The verse quoted above, then, tells us that God knew all
about Jesus before He created the world. This is only what we might expect. We
saw in the previous quotation that God knew all about the early Christians
before the world began. Jeremiah, the early church, and the Lord Jesus
Christ. They were all there, in the mind of God, from the beginning of time.
So it is not surprising that Jesus should have said to
his Father in heaven, "Glorify me with the glory which I had with you before the
world was made." (John 17:5.)
We know now what he must have meant by this.
Whenever men propose to do anything important they begin
by drawing up a plan. Before launching an attack an army commander
prepares a plan of battle, and reveals it to his generals. Before any great
building is erected an architect is engaged to draw a plan of it.
The plans of men often come to nothing. The enemy might
make a surprise move and make it impossible for the generals to begin their
attack. The customer might run out of money and tell the architect to tear up
his drawings.
But nothing can stop God from carrying out His plan for
this world. As we have seen, He began to speak as if His plan had already been
completed, even before He started work.
The Old Testament had a name for God's plan. It called it
God's "Wisdom". The New Bible Dictionary (which is written by churchmen, not by
(Christadelphians) says that wisdom in the Old Testament stands for "God's
irresistible fulfilment of what He has in His mind."
That is a good definition. It fits the following Old
Testament passage very well:
"Does not wisdom call, does not understanding raise her
voice? ... at the entrance of the portals she cries aloud: "... The Lord created
me (Wisdom) at the beginning of his work, the first of his acts of old. Ages ago
I was set up, at the first, before the beginning of the earth.' Proverbs
8:1-23.)
In other words, before God started work on this world He
drew up His Plan -Wisdom, as the Jews called it.
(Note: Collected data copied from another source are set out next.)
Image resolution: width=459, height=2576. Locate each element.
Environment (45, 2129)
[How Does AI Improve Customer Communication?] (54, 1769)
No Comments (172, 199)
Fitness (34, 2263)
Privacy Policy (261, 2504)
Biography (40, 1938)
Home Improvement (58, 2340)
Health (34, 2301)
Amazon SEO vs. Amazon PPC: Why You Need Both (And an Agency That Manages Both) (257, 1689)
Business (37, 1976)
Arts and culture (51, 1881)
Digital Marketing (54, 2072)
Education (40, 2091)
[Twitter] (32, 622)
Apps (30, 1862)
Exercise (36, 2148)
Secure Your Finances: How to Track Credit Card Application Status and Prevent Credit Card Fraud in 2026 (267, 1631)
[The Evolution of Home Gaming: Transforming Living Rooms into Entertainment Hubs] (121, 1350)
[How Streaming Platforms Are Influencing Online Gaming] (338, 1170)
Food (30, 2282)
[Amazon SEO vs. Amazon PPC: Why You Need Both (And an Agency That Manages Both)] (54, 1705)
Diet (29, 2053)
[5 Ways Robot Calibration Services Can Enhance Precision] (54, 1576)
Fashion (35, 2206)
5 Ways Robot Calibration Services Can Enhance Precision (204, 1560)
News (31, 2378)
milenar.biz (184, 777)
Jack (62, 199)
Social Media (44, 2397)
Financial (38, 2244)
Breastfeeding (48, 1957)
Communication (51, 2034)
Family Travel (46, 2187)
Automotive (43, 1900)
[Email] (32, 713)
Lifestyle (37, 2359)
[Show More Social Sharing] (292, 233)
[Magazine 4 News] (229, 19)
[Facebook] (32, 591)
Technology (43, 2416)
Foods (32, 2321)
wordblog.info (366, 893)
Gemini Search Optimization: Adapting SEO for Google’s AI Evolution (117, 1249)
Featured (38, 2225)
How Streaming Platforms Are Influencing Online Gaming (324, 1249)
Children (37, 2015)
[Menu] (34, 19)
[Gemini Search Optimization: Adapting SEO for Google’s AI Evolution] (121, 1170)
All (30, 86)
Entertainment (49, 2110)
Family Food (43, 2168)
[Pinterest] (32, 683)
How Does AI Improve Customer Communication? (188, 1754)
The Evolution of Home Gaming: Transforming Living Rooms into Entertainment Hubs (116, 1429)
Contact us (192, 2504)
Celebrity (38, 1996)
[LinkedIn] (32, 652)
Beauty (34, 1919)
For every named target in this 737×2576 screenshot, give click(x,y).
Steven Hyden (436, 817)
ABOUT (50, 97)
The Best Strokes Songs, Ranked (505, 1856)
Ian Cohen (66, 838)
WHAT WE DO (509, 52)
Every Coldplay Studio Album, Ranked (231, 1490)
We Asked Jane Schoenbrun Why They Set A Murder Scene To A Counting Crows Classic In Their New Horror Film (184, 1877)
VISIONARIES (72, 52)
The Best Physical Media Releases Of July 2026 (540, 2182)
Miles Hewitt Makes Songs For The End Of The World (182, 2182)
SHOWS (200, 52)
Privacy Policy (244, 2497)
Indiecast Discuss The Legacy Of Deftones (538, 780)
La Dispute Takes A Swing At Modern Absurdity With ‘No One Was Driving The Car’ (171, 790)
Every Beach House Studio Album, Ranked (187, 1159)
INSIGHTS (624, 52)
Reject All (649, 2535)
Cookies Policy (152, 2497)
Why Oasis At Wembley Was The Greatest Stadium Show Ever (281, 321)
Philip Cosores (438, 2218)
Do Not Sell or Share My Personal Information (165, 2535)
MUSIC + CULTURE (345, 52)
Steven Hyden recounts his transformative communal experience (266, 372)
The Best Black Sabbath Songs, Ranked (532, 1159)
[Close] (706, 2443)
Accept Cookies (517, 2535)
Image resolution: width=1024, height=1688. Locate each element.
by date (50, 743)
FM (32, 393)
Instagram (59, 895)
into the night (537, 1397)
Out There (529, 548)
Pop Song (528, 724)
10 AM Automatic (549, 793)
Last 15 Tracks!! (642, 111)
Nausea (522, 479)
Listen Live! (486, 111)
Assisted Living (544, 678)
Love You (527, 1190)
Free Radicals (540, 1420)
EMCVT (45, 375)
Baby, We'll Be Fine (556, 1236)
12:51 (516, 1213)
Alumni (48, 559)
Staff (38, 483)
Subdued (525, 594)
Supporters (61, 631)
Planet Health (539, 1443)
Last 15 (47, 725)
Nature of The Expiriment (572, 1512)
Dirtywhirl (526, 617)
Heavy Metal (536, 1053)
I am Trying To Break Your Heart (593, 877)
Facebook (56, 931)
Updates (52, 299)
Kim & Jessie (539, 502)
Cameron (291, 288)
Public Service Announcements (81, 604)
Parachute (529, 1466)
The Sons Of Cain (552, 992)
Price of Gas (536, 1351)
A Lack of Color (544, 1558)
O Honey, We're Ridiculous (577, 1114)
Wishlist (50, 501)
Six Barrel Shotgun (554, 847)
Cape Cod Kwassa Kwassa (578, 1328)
The Greeks - who believed in a god or gods, although not
the God of the Bible - gave it a different name. They called it God's "Word".
The same Bible Dictionary says that the Greek word for "word" means "both God's
plan and God's power of creation."
This is helpful because it enables us to understand the
first chapter of John's Gospel. John seems to have combined the Greek idea of
God's Word with the Jewish idea of God's Wisdom. His Gospel begins, "In the
beginning was the Word."Some people cannot make any sense out of this passage.
Others think they can, but they take the wrong sense from it, because they think
the Word is a living Being. (This, by the way, is why the translators in this
passage refer to the Word as "he" in our English Bible The Greek word for "he"
also means "it", and that is how it should be translated here.)
Now if we think of God's "Plan" instead of His "Word",
and use "it" instead of "he", this is what we learn from John 1:
"In the beginning was the Plan, and the Plan was with
God, and the Plan was God. It was in the beginning with God; all
things were made through it, and without it was not anything made that was made.
In it was life, and the life was the light of men. . . . And the Plan became
flesh and dwelt among us, full of grace and truth; we have beheld his glory,
glory as of the only Son from the Father." (John 1:1-14.)
These words of John's summarise the Bible's teaching beautifully. Jesus did exist in heaven from the beginning, but not as a person. He existed as a great idea in God's mind, as the very centre of God's Plan. He did not exist as a person until he was born in Bethlehem. Then, in John's phrase, "the Plan became flesh".